Ciudad de México.– El impacto de los plásticos en la salud humana podría convertirse en una crisis de mayor magnitud en las próximas décadas. Un estudio internacional advierte que, de no adoptarse medidas inmediatas y de fondo, los efectos adversos asociados a las emisiones generadas a lo largo de todo el ciclo de vida de los plásticos podrían más que duplicarse para el año 2040.
La investigación señala que los riesgos no se limitan al consumo o desecho de estos materiales, sino que comienzan desde la extracción de combustibles fósiles —materia prima de más del 90 por ciento de los plásticos— y se extienden a los procesos de producción, uso y eliminación final, con consecuencias directas tanto para la salud humana como para el medioambiente.
El estudio fue encabezado por investigadores de la London School of Hygiene & Tropical Medicine, quienes utilizaron modelos para comparar distintos escenarios futuros de producción, consumo y gestión de residuos plásticos entre 2016 y 2040. Para ello, analizaron los llamados años de vida ajustados por discapacidad (DALYs), una medida utilizada para cuantificar la carga de enfermedades y los años de vida saludable perdidos.
Los resultados muestran que las emisiones de gases de efecto invernadero, contaminantes atmosféricos y sustancias químicas tóxicas derivadas del ciclo de vida de los plásticos están asociadas con problemas como el calentamiento global, enfermedades respiratorias, distintos tipos de cáncer y otros padecimientos graves. Bajo un escenario sin cambios en políticas públicas, economía, infraestructura o hábitos de consumo, los efectos anuales sobre la salud podrían pasar de 2.1 millones de DALYs en 2016 a 4.5 millones en 2040.
En términos acumulados, el sistema global de plásticos podría ser responsable de la pérdida de hasta 83 millones de años de vida saludable entre 2016 y 2040, según las estimaciones del estudio. Los investigadores subrayan que medidas aisladas, como el aumento del reciclaje, tienen un impacto limitado si no se acompañan de transformaciones más profundas.

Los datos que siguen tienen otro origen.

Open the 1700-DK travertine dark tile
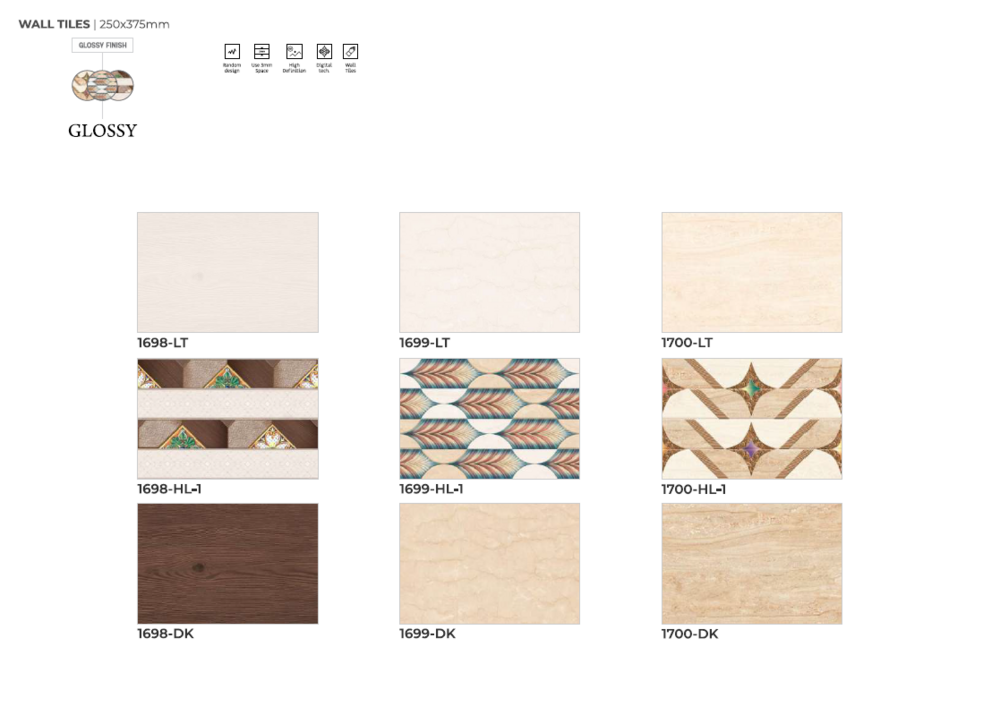 click(751, 564)
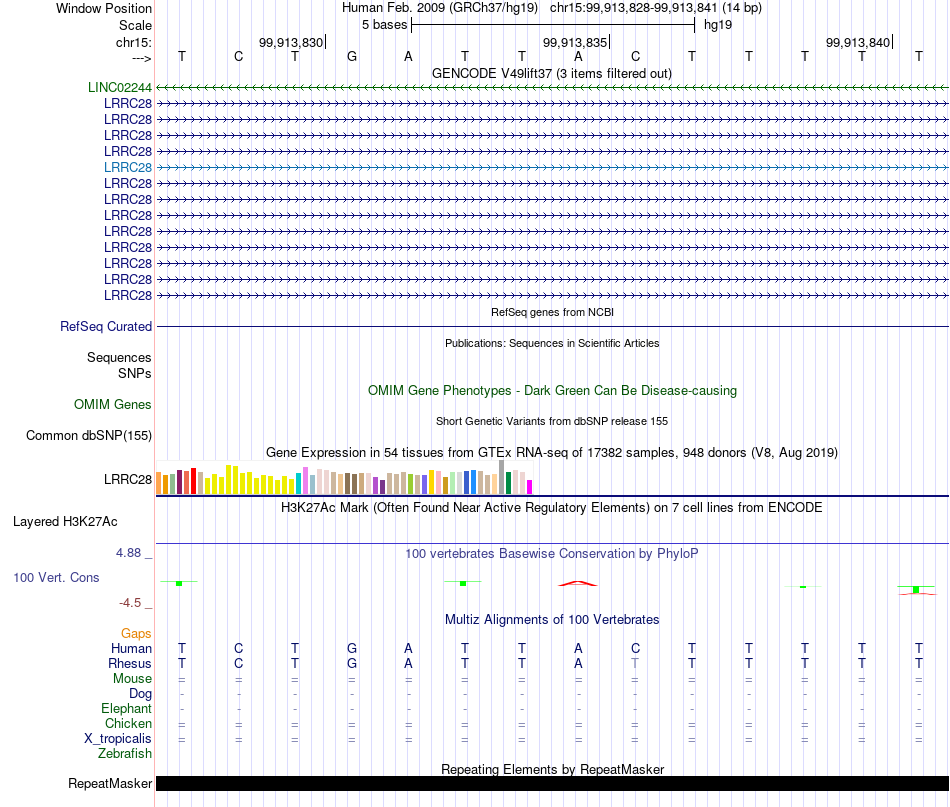Click the Layered H3K27Ac track label
950x807 pixels.
coord(65,522)
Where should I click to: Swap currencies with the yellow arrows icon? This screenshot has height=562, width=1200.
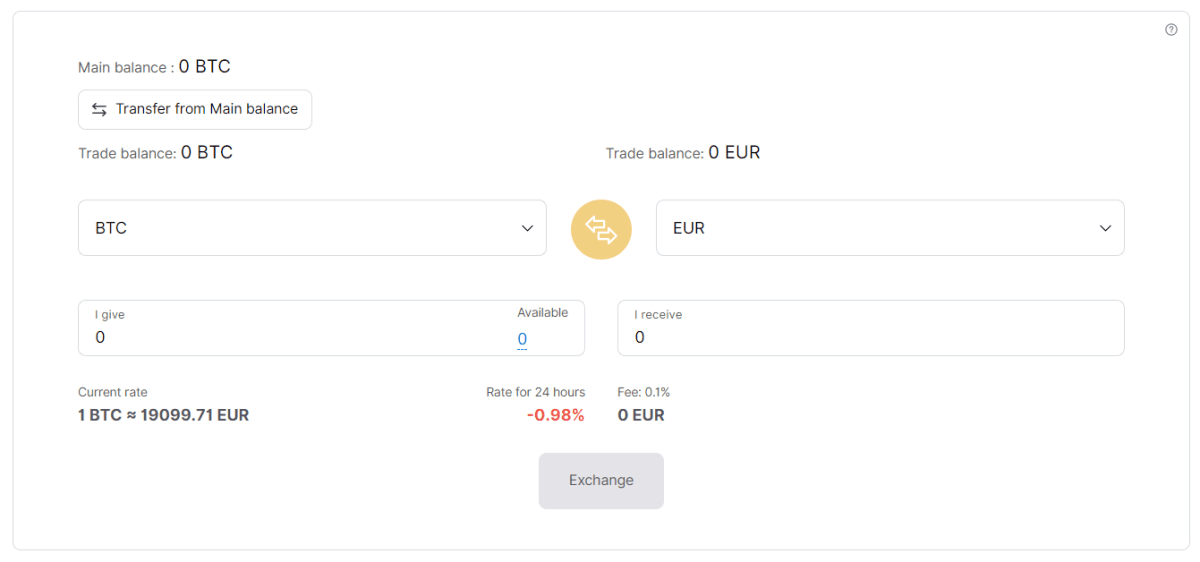601,230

De acuerdo con el análisis, solo un cambio integral del sistema —que incluya reducción en la producción, mejoras en el diseño de materiales y nuevas formas de gestión de residuos— podría disminuir la carga sanitaria global asociada a los plásticos hasta en un 43 por ciento para 2040. El estudio identifica a la producción primaria de plásticos como la principal fuente de daños a la salud en todos los escenarios evaluados.
Aunque la transición hacia energías renovables podría mitigar parte del impacto en términos de emisiones y contaminación del aire, los autores advierten que esta medida no es suficiente para atender otros efectos nocivos vinculados a la fabricación y disposición de los plásticos. Megan Deeney, autora principal, subrayó que los daños a la salud “van mucho más allá” del momento en que un producto se compra o se deposita en un contenedor de reciclaje, y recalcó la necesidad de un cambio sistémico que involucre a gobiernos e industria.

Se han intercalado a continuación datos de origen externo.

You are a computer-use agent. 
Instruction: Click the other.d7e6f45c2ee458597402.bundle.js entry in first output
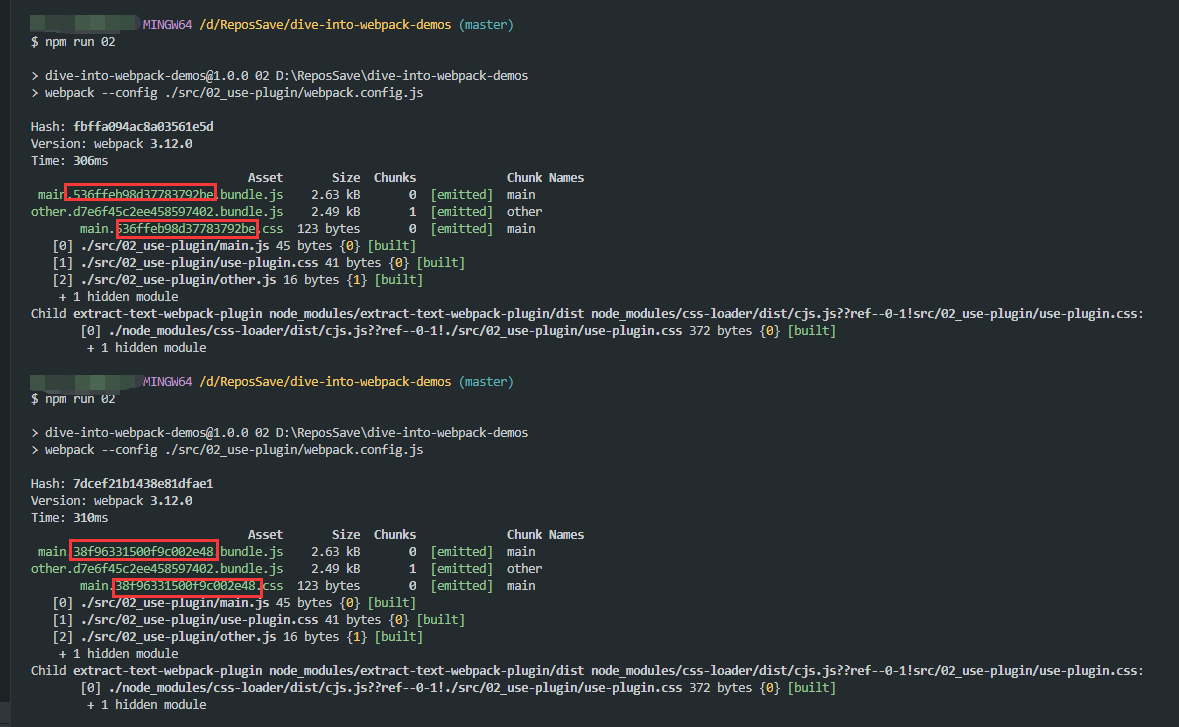(x=157, y=212)
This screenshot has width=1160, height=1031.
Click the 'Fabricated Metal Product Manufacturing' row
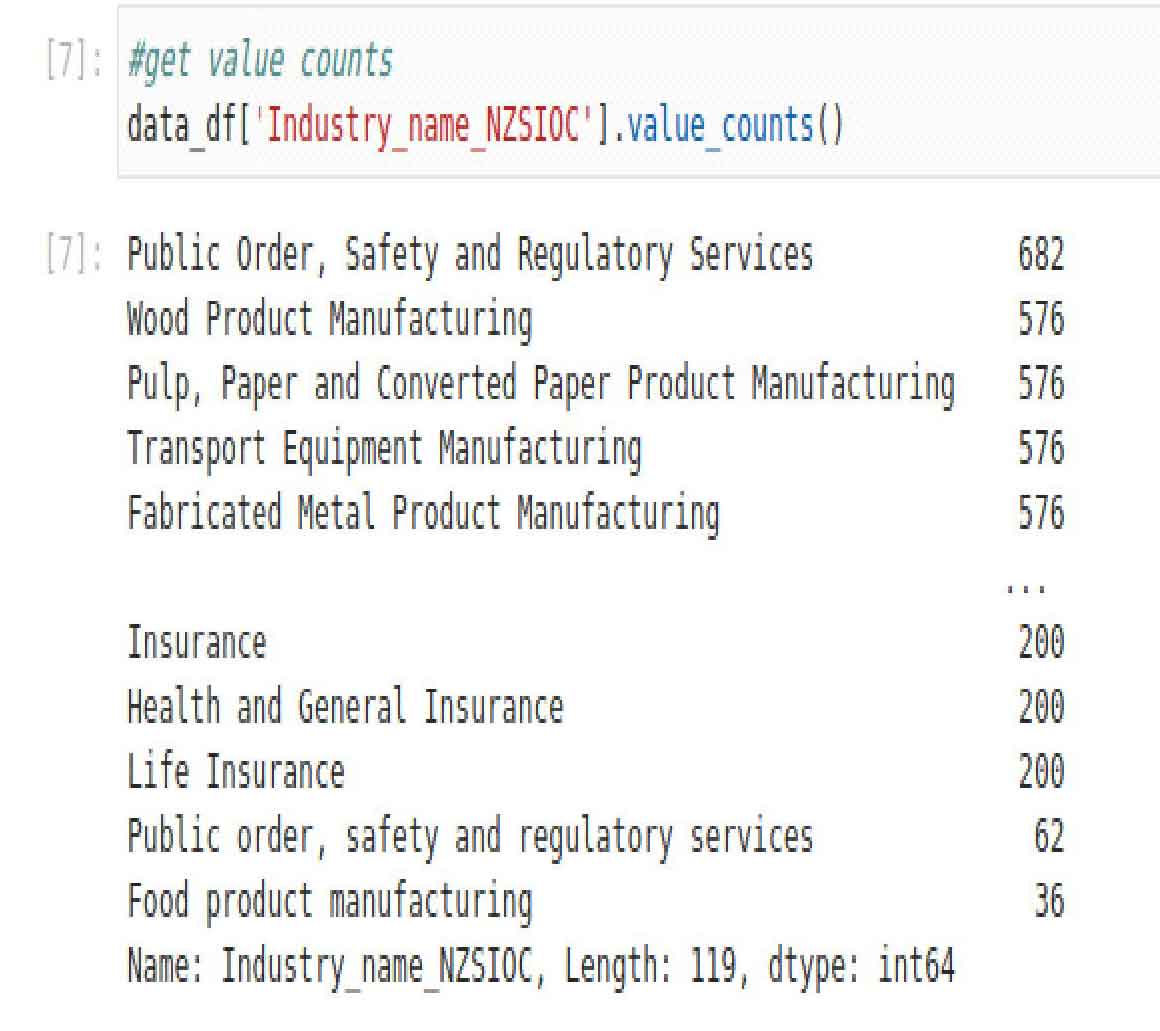tap(422, 514)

El estudio también reconoce limitaciones derivadas de la falta de transparencia de la industria y de la escasez de datos sobre la composición química de los plásticos. Esta carencia de información dificulta la evaluación completa de los impactos, especialmente aquellos relacionados con el uso cotidiano de plásticos, así como con la presencia de microplásticos y nanoplásticos, cuyos efectos en la salud aún no están plenamente cuantificados.